Input records below:
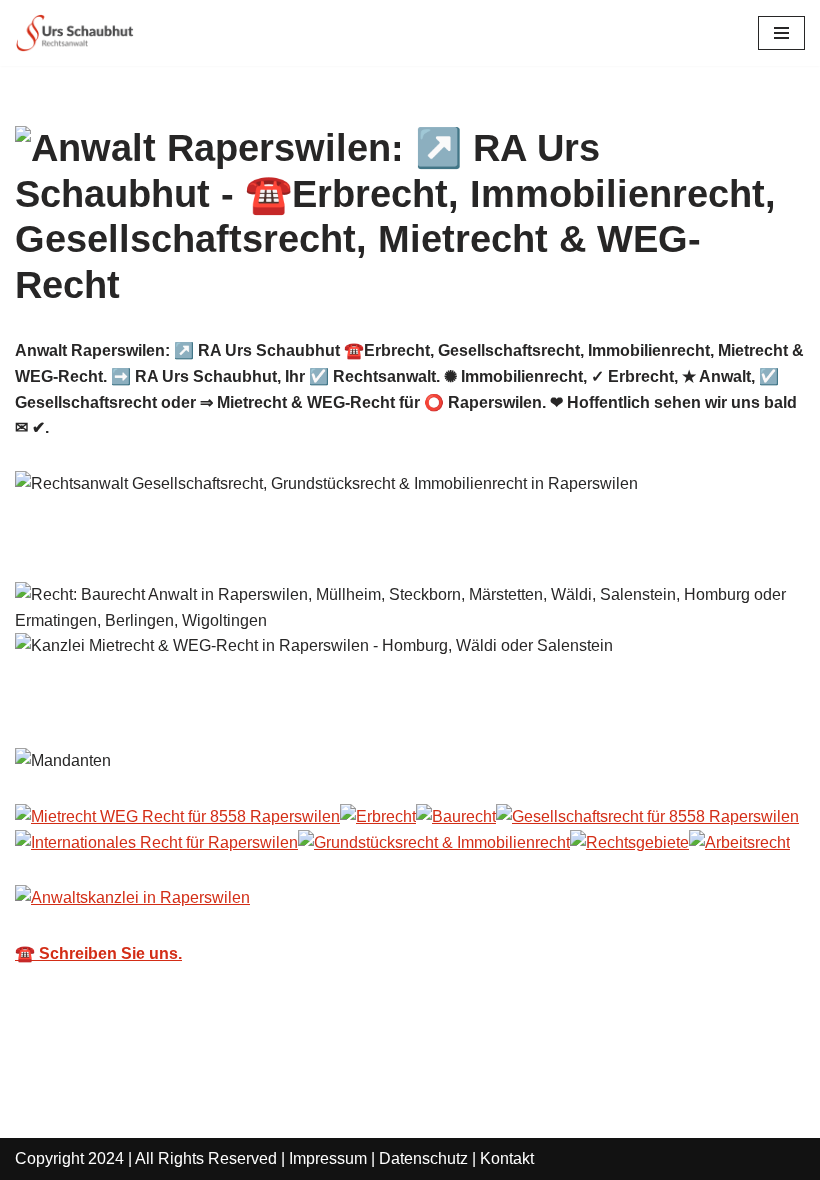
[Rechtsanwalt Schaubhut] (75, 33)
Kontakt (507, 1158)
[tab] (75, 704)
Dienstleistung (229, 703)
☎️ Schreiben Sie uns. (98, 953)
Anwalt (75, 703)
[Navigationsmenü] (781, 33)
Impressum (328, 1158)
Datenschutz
End of Input records.
**Work to be completed:**
Would you please repeat, exactly as written, the lines from the one containing "Dienstleistung (229, 703)" through the end of the listing above, including both, and only those?

**Answer to the exercise:**
Dienstleistung (229, 703)
☎️ Schreiben Sie uns. (98, 953)
Anwalt (75, 703)
[Navigationsmenü] (781, 33)
Impressum (328, 1158)
Datenschutz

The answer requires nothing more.